5. Meisterkonzert

30.03.2012 (19:30)
Erich Göpfert Stadthalle Unna

Franz Vorraber, Klavier
und die Solobläser der Berliner Staatskapelle
Gregor Witt, Oboe – Heiner Schindler, Klarinette –
Axel Grüner, Horn – Matthias Baier, Fagott

Wolfgang Amadeus Mozart (1756-1791)
Quintett Es-Dur KV 452

Franz Vorraber (*1962)
Quintett op. 10

Ludwig van Beethoven (1770-1827)
Quintett Es-Dur op. 16

Die Berliner Staatskapelle unter der Leitung von Daniel Barenboim zählt zu den besten deutschen Orchestern. Das gilt natürlich auch für die Solobläser dieses Klangkörpers, die als Quartett oder Quintett konzertieren. Franz Vorraber, in Graz geboren und in Wien lebend, gehört zur ersten Garde seiner Pianistengeneration. Er konzertiert in ganz Europa, in den USA und Japan, bei zahlreichen Musikfestspielen und mit renommierten Orchestern. Sein Spiel, vor allem als Schumann- und Mozart- Interpret, ist in vielen Rundfunk- und Fernsehaufnahmen und auf rund 20 CDs dokumentiert. Weltweit für Aufsehen sorgte Vorrabers Gesamtaufnahme des Schumann’schen Klavierwerkes, das er auch zyklisch in mehreren Städten aufführte, u.a. in Frankfurt am Main und in München. Seit einiger Zeit tritt er auch als Komponist hervor.

Die Besetzung Klavier plus Bläserquartett ist in Live-Aufführungen nur selten zu hören, obwohl das Repertoire dieser Kammermusikgattung exquisite Meisterwerke aufzuweisen hat – etwa Beethovens und Mozarts Es-Dur-Quintette. Dass Mozarts Quintett KV 452 aus der Zeit seiner schönsten Klavierkonzerte stammt, ist nicht zu überhören.
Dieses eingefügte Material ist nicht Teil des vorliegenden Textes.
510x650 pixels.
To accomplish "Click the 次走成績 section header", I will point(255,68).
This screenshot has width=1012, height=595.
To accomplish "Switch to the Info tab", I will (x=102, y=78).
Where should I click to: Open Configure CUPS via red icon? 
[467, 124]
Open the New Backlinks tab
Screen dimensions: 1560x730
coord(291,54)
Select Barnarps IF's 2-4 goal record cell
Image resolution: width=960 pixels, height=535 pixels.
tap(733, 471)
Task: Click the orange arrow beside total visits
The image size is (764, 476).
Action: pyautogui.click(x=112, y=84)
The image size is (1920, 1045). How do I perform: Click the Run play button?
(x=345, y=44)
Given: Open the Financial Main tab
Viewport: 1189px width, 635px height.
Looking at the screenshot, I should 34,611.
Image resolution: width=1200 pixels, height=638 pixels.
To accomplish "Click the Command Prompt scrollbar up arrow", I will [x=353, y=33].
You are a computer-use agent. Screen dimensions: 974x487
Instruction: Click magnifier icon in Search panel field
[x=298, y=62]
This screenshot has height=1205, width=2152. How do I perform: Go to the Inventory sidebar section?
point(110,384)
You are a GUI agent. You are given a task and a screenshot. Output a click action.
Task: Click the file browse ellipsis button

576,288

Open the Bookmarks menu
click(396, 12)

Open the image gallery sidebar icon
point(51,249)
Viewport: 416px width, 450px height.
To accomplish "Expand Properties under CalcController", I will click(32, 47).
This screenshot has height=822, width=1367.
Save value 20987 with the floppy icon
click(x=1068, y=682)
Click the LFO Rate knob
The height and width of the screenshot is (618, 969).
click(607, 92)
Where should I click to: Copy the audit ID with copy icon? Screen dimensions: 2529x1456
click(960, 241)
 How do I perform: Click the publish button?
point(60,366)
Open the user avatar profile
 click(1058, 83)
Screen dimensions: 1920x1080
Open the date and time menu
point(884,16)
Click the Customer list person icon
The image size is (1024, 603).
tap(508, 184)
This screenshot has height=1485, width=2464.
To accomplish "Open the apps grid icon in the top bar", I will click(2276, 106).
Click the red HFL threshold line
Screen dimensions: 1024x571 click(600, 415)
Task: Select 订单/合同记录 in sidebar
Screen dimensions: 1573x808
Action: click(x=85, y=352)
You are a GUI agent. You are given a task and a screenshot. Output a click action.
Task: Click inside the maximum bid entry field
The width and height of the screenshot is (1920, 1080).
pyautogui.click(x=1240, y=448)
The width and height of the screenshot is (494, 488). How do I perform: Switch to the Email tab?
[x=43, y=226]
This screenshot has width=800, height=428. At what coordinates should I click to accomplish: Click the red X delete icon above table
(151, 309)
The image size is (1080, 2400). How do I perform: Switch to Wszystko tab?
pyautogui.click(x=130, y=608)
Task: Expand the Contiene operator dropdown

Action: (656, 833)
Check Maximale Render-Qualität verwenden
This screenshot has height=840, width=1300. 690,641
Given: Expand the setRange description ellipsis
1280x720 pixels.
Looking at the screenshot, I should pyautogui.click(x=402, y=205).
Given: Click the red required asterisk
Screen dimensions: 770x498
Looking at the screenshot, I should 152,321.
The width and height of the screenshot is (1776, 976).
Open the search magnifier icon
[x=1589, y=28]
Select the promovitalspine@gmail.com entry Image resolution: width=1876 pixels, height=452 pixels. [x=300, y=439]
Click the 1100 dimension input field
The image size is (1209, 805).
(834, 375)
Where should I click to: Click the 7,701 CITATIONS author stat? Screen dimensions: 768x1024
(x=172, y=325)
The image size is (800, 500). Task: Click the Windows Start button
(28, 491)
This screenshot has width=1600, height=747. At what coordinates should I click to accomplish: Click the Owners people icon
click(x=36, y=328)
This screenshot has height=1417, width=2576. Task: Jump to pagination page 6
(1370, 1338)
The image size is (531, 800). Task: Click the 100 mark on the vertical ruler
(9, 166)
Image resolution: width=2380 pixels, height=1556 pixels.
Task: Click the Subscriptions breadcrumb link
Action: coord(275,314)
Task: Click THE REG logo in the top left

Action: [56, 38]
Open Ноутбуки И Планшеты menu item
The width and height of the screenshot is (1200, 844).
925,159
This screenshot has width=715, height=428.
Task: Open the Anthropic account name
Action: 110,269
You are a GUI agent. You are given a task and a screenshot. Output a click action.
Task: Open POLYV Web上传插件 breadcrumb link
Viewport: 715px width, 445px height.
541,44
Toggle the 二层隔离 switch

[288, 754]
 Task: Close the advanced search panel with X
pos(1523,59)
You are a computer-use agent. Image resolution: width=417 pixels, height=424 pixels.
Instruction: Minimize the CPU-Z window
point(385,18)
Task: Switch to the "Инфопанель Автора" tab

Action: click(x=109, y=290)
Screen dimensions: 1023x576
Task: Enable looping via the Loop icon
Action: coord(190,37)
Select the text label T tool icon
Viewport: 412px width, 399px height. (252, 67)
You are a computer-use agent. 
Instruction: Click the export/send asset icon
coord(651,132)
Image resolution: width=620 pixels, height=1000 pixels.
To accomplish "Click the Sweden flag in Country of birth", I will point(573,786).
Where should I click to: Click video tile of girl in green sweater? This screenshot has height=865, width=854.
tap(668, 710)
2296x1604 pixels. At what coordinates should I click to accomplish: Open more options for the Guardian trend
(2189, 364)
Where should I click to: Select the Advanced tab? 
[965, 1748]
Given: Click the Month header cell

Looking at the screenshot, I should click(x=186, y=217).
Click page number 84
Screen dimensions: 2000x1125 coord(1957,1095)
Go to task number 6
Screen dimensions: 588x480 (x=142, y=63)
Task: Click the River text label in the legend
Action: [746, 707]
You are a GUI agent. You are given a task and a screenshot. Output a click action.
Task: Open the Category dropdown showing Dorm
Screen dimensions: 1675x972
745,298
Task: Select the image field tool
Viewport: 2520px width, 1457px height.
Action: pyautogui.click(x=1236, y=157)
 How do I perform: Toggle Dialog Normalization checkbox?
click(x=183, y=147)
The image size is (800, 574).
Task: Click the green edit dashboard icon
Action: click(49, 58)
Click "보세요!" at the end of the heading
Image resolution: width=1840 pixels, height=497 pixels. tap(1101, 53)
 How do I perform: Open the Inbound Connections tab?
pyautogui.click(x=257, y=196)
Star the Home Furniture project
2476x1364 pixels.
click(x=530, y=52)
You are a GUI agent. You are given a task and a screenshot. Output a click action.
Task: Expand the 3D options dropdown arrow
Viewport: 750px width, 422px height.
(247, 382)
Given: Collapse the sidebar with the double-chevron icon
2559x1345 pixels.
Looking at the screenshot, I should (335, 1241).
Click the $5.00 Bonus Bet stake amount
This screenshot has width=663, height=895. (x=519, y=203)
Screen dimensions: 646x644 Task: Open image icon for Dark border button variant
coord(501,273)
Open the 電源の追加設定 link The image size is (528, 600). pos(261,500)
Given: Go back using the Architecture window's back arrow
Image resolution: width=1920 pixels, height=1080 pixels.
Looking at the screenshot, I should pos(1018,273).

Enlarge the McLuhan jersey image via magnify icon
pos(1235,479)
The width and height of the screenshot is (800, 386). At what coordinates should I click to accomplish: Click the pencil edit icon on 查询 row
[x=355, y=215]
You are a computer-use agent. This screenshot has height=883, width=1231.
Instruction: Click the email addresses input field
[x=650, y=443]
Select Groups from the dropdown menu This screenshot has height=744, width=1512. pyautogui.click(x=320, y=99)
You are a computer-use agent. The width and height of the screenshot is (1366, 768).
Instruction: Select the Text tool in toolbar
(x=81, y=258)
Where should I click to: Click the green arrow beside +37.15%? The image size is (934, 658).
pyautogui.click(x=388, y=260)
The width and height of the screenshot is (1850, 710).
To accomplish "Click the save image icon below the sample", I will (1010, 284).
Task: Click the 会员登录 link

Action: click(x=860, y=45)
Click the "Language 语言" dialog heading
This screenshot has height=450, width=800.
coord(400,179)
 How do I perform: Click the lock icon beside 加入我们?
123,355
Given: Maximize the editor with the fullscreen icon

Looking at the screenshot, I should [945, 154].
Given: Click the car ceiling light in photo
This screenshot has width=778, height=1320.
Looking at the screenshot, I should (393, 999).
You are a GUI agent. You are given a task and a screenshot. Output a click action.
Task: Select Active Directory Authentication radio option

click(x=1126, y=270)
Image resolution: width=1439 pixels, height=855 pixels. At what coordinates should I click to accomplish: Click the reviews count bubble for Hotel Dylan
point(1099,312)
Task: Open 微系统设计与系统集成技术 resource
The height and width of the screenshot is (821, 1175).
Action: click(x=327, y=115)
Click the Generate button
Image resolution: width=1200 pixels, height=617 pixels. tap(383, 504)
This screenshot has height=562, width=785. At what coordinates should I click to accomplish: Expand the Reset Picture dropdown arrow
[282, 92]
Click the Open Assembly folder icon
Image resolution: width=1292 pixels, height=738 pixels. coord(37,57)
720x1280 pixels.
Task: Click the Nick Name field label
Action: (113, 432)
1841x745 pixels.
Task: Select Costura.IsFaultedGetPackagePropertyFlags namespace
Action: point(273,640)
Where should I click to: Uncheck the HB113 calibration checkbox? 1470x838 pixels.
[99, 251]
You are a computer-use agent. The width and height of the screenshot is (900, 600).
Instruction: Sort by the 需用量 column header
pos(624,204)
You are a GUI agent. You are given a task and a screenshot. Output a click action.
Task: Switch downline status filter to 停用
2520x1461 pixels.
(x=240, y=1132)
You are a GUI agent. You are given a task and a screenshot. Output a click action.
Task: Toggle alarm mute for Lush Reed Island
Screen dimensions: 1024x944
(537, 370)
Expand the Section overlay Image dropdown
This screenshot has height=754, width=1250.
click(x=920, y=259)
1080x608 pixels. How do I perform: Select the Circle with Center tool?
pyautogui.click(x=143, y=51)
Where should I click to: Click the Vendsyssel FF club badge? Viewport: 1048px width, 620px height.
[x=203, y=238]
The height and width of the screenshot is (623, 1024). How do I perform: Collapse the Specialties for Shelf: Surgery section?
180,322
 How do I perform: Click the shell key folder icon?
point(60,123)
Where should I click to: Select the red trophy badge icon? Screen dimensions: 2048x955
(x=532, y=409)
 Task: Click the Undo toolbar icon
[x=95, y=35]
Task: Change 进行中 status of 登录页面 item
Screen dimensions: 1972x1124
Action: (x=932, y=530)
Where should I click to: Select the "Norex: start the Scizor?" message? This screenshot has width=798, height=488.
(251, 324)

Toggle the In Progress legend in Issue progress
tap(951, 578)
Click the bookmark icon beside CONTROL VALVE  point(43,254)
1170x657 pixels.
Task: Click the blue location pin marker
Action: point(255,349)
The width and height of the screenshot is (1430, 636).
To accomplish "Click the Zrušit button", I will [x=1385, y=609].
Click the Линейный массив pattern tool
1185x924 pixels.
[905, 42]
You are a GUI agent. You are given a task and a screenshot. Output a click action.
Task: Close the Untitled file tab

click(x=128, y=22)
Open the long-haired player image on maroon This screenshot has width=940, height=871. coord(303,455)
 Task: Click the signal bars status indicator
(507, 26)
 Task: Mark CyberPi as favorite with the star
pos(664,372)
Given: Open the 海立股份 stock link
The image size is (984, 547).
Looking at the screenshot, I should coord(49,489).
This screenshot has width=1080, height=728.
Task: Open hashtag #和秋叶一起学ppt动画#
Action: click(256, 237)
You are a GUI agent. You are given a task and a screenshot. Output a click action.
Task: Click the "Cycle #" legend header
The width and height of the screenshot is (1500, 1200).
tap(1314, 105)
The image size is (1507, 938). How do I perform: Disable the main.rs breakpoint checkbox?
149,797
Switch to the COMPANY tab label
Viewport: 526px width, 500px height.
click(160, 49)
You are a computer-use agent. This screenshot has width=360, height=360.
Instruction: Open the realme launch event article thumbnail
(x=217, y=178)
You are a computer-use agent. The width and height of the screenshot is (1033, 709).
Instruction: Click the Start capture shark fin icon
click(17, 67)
Auch Mozarts eigenes Urteil – er bezeichnete KV 452 ausdrücklich als sein bestes Werk – ist beim Hören nachvollziehbar. Zu den klassischen Werken des Programms bildet das Quintett von Franz Vorraber als stilvolle Kombination aus mittelalterlicher Harmonik und modernen Einflüssen einen reizvollen Kontrast.